* [TO DO]: Reproduce everything from the start of the material down to the line containing "pos(723,437)", both ends included, word for word. Leave the pictures out.

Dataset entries
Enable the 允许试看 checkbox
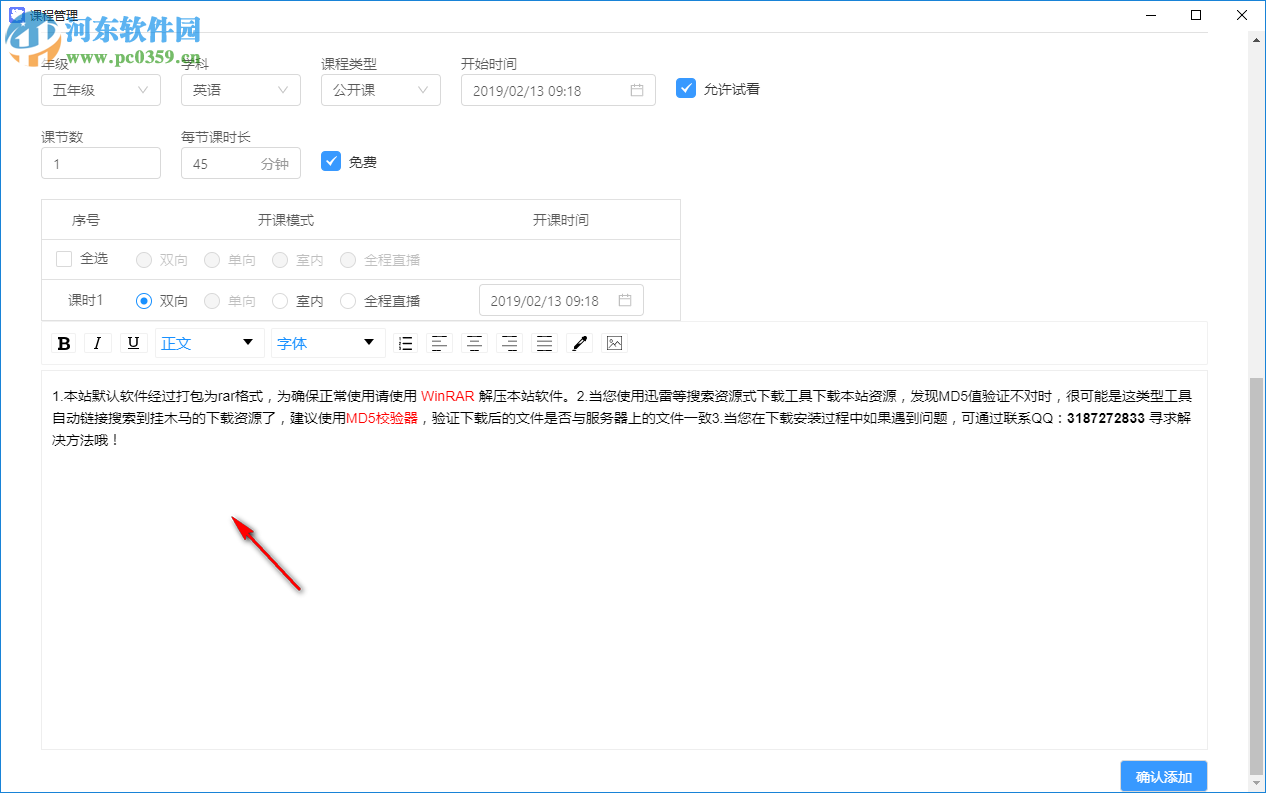Viewport: 1266px width, 793px height. pyautogui.click(x=686, y=88)
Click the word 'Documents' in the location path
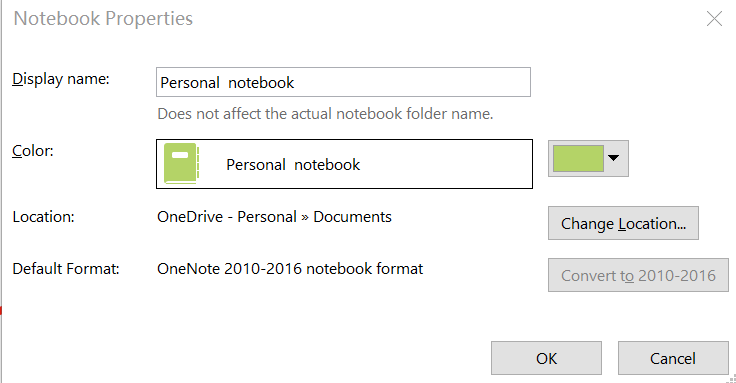The width and height of the screenshot is (736, 383). tap(353, 217)
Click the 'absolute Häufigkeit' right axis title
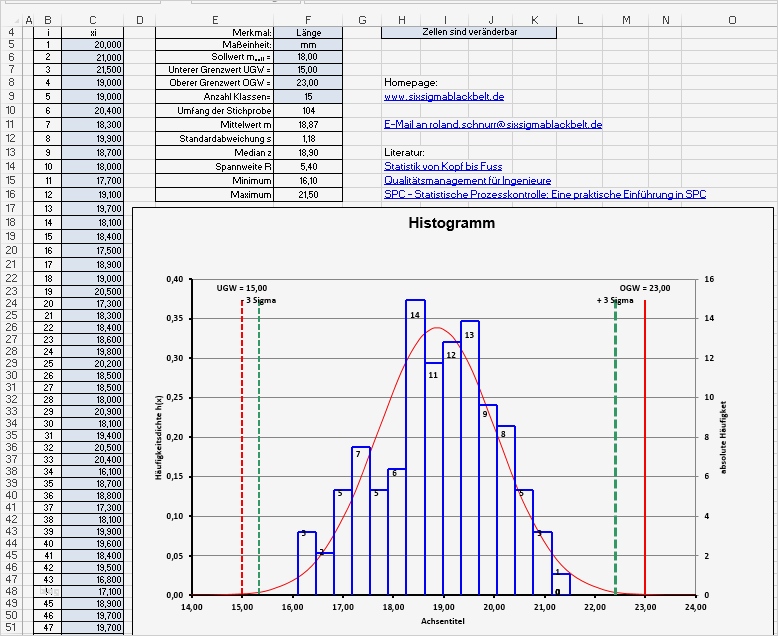 pos(723,437)
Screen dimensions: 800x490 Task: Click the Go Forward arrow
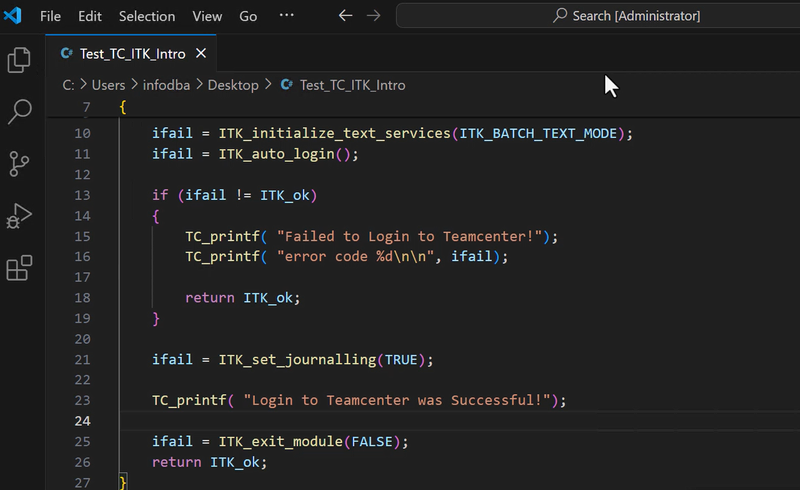click(373, 16)
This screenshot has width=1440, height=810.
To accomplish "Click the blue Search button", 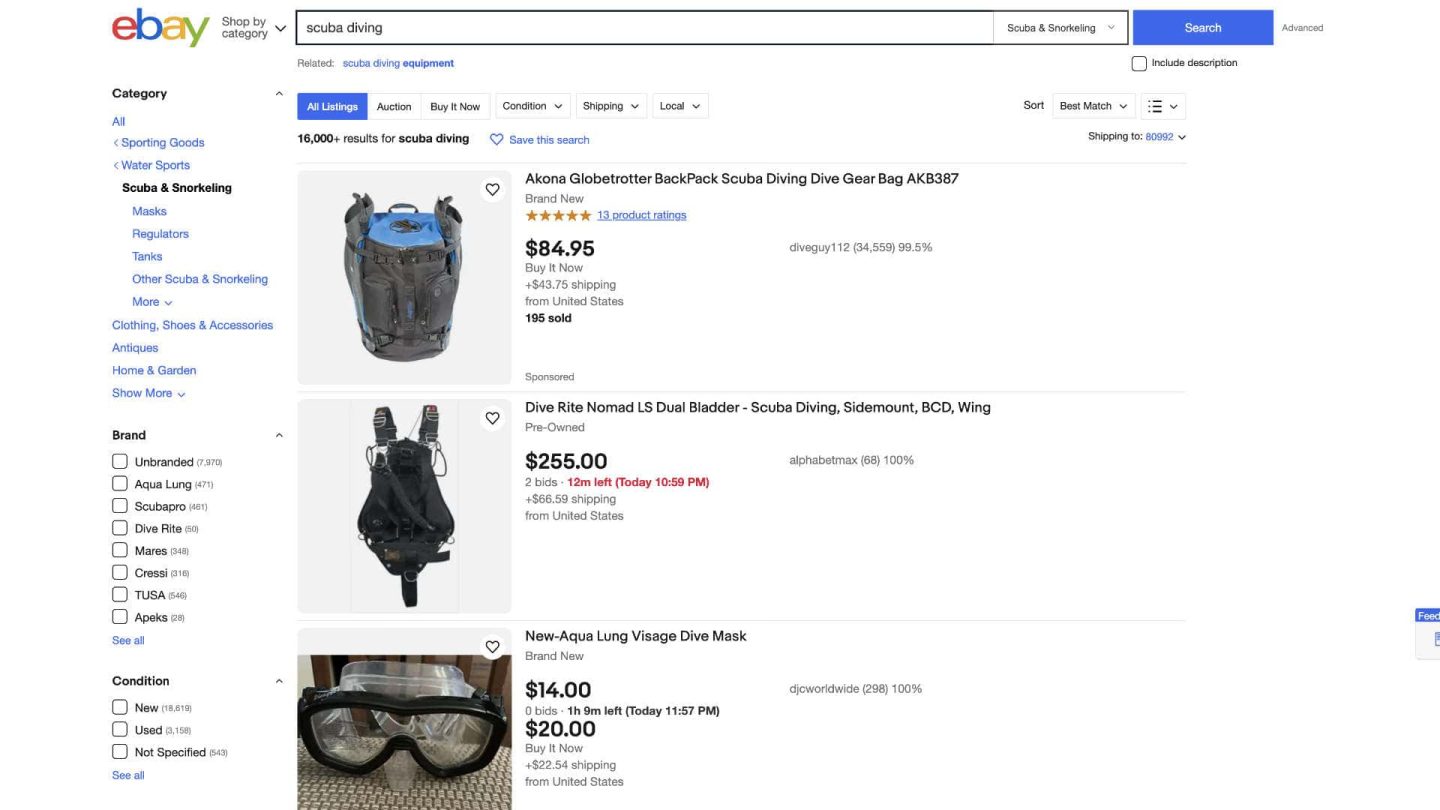I will (1202, 27).
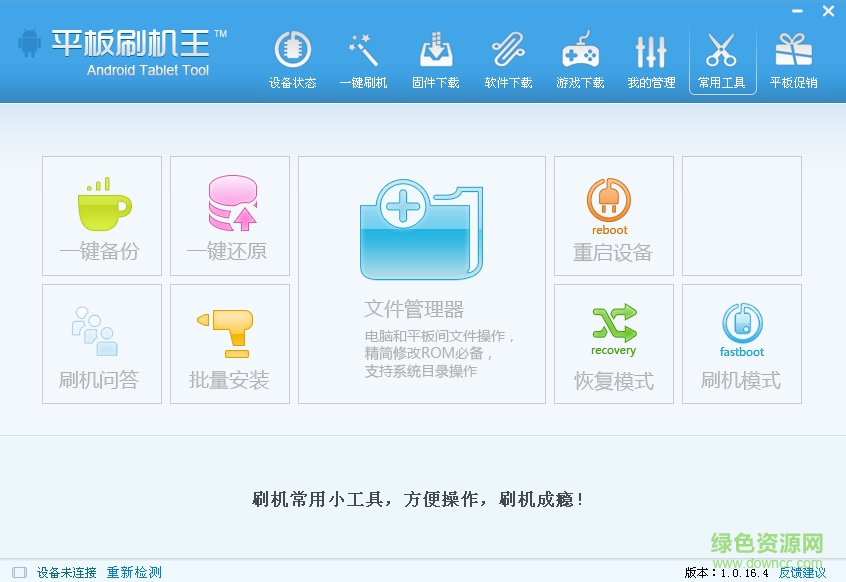The height and width of the screenshot is (582, 846).
Task: Open the 批量安装 batch install tool
Action: [229, 344]
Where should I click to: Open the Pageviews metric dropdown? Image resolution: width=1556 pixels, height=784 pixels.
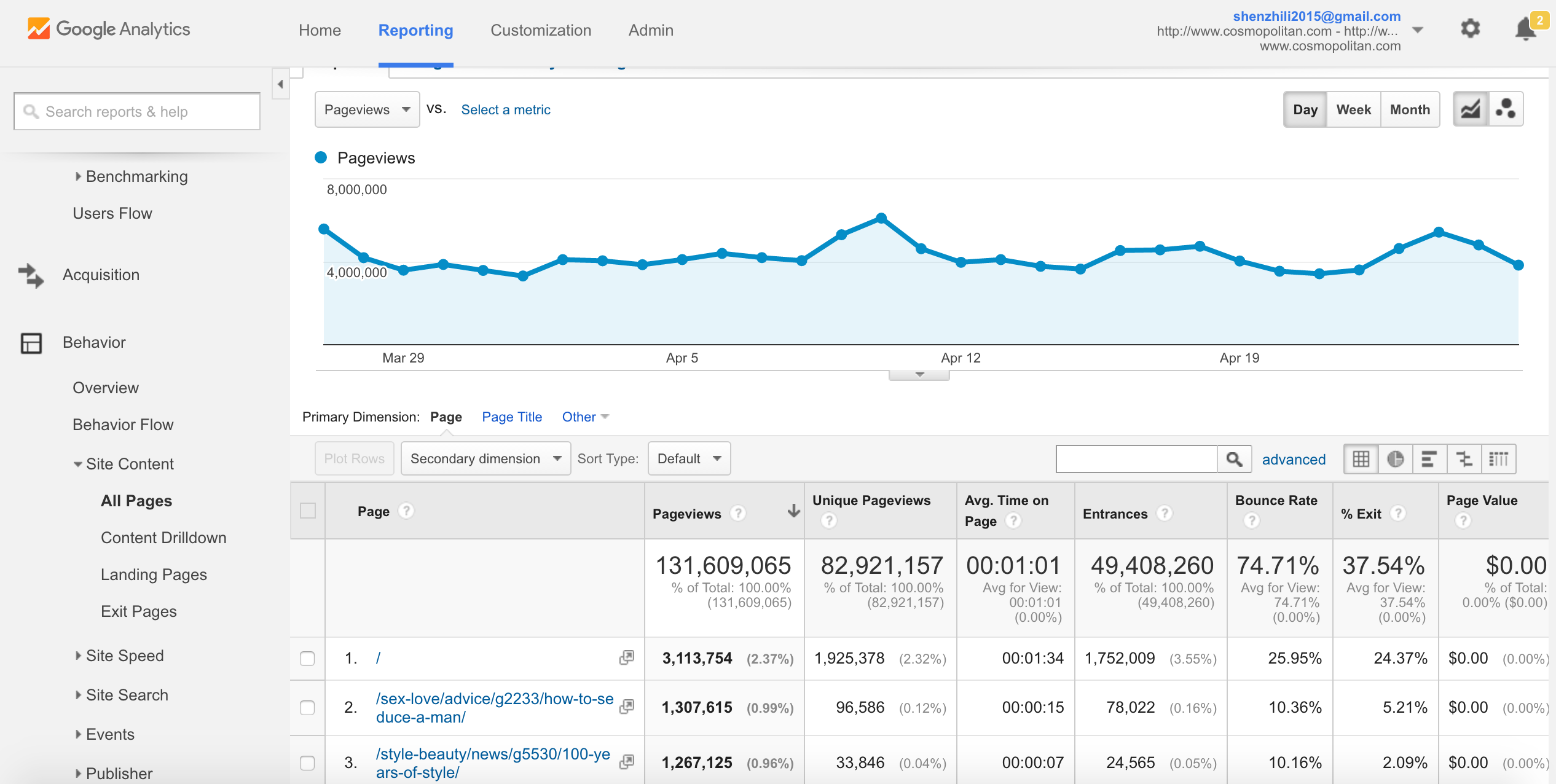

* [RESULT OF THIS TASK]:
Enable the 允许试看 checkbox
Viewport: 1266px width, 793px height. pyautogui.click(x=686, y=88)
Click the word 'Documents' in the location path
The width and height of the screenshot is (736, 383). tap(353, 217)
Click the 'absolute Häufigkeit' right axis title
 pos(723,437)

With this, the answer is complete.